For quantitation of the primary cilia lengths, cilia images were taken by Z-stacking using a confocal microscope (Carl Zeiss) and analysed with the ZEN microscope software (version 2.1 blue edition, Carl Zeiss). The average ciliary lengths of POMC, non-POMC, or ARH neurons (~100 each) were analysed. The ciliated cell percentage was determined by the number of cilia divided by the DAPI counts.
POMC neuron numbers and axonal projection analysis
The numbers of β-END+ or tdTomato+ POMC neurons were counted in the 3–5 slices per mouse and then multiplied by the number of hypothalamic slices.

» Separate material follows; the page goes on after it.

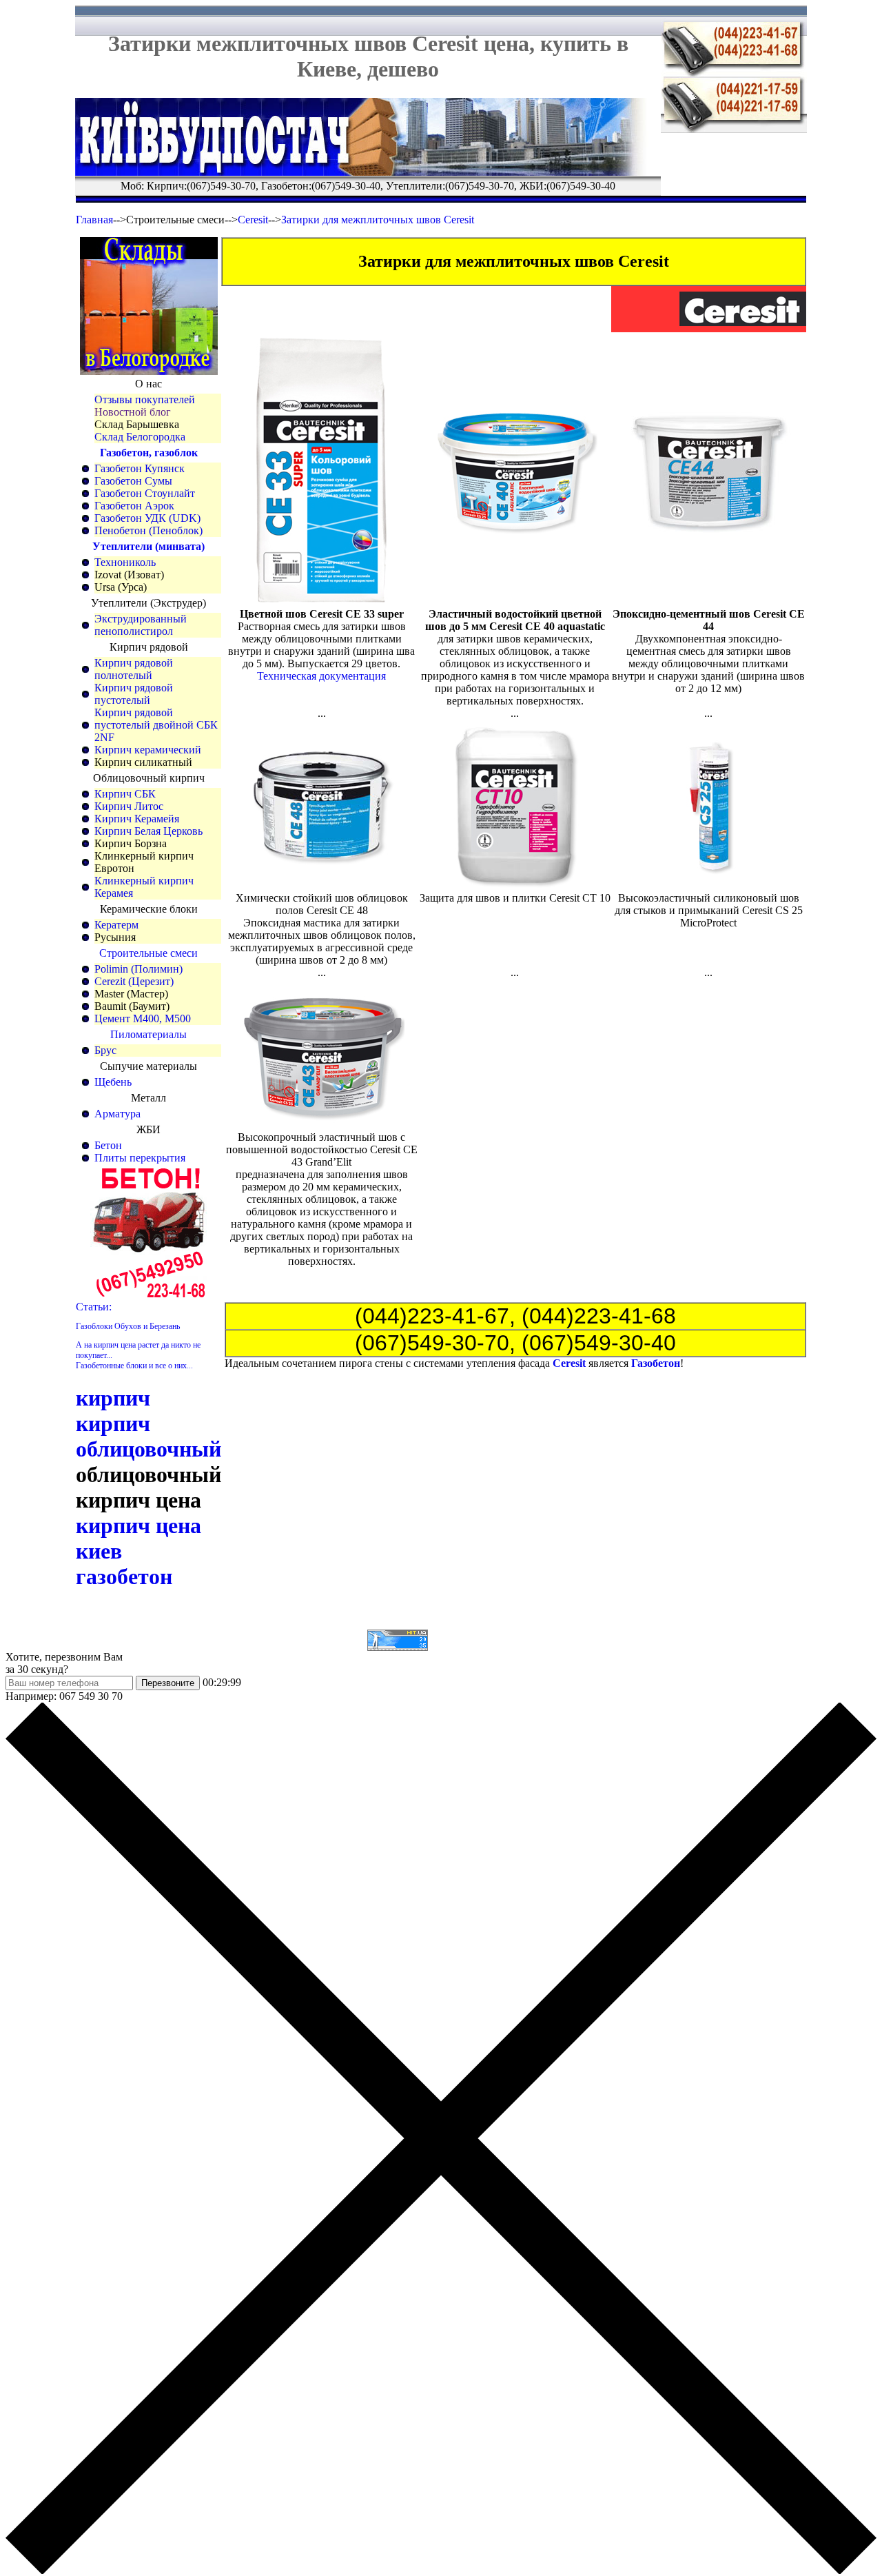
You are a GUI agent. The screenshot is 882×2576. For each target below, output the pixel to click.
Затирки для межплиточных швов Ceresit (377, 219)
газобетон (124, 1576)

Quantitative analysis of the POMC axonal projection intensity in the PVH, DMH, and LH areas was conducted by Image J. Each image plane was binarized, so as to isolate labeled fibers from the background. After adjustment of the brightness and contrast and elimination of background, we drew the region of interest (ROI) using the tool bar and measured the density of immunoreactivity in this ROI. The measurements of NPY neuron numbers and axonal projection were performed in the same way as mentioned above.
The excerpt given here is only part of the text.